Igreja Nossa Senhora da Conceição dos Homens Pardos Cativos

Além dos templos, os moradores destacaram que várias praças da cidade foram revitalizadas nos últimos anos, como a Praça da Bíblia, a Nossa Senhora do Carmo e a Mãe Rainha. A Praça do Artesão, inclusive, teve seu restauro e adoção feitos pela Sada Transporte, uma das empresas que atua no setor de logística do polo automotivo. O espaço, que estava abandonado há 15 anos, recebeu jardins, iluminação, calçamento e quatro esculturas na sua área central.

Praça do Artesão. Foto: Sada Transportes

PATRIMÔNIO CULTURAL

Enquanto o patrimônio arquitetônico tenha dado passos importantes, embora ainda existam igrejas fechadas a serem recuperadas, quando falamos de patrimônio imaterial outras preocupações estão no radar. Erivaldo Francisco de Oliveira, conhecido como Peu do Maracatu, é presidente do Maracatu Leão da Fortaleza. Como um dos incentivadores da preservação das tradições da cidade, ele destaca que a mudança do perfil do município tem afastado os jovens das atividades culturais. “Houve uma transformação na cidade que mexeu com todo mundo, inclusive nos grupos de cultura popular. Antes, o pessoal tinha pouca opção de trabalho, hoje tem muita. Mas hoje temos menos brincantes nas agremiações, nos maracatu ou nos caboclinhos. Há um certo esvaziamento das manifestações de cultura popular”.

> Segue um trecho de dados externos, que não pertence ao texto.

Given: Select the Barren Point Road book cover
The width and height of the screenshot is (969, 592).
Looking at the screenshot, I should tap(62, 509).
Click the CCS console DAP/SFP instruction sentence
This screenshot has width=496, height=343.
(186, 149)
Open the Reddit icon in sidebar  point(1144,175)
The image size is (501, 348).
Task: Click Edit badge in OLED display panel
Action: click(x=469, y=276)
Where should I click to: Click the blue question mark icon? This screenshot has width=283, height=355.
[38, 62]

Maracatu Leão de Fortaleza. Foto: Divulgação

Além da participação reduzida de brincantes, ele afirma que a subvenção de apresentações culturais das agremiações nos festejos, como no Carnaval, está congelada há muitos anos. “Há 10 anos a subvenção era o mesmo valor. Os grupos não conseguem sobreviver, buscam recursos em outras cidades para se manter. O grupo de cultura popular precisa ser valorizado, ter visibilidade. Não só os grupos, mas a cultura como todo precisa ser valorizada com politicas publicas, para que não sumam do município, para que não desapareçam”, afirmou Peu do Maracatu.

Se as novas rotinas da cidade reduziram a participação de brincantes nas atividades culturais, a proximidade ao polo permite a busca de apoios culturais, como no projeto Goyanna Terra Indígena. Um pouco antes do início da pandemia, foi realizada uma oficina de bordados apoiada pela Stellantis, ministrada por Manoelzinho Salustiano, para produção de estandartes e bandeiras de agremiações de Goiana, Itaquitinga e Itambé.

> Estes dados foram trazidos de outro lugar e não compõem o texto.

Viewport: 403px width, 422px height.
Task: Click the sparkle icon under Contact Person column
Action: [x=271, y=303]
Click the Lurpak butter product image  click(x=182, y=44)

Registros do projeto Goyanna Terra Indígena.

O resultado desse trabalho foi para uma exposição no Sesc Ler Goiana. “O Projeto Goyanna Terra Indígena de início era apenas uma troca de saberes e aprendizado através da Oficina de Confecção de Estandartes para os associados da Accipe (Associação Carnavalesca dos Caboclinhos e Índios de Pernambuco) de Goiana, Itaquitinga e Itambé. O resultado desta Oficina ministrada por Manoelzinho Salustiano se multiplicou na Exposição, nas Rodas de Conversa e no Projeto Escola se tornando um marco para que a Cultura Popular de Goiana fosse iluminada. Foi um mergulho na verdade da cidade quebrando os Muros invisíveis para mostrar que os Grupos de Cultura Popular precisam de atenção, precisam ser ouvidos e inseridos no dia a dia de Goiana”, afirmou Peu do Maracatu. Após essa primeira experiência, ele afirma que está em desenvolvimento uma segunda fase do projeto, que deve atender outros municípios, além dos três já contemplados.

Essa matéria faz parte da série “Goiana: Uma década da chegada do polo automotivo” . O projeto teve apoio da Associação Brasileira de Jornalismo Investigativo (Abraji) e da Meta Journalism Project, em parceria com o International Center for Journalists (ICFJ).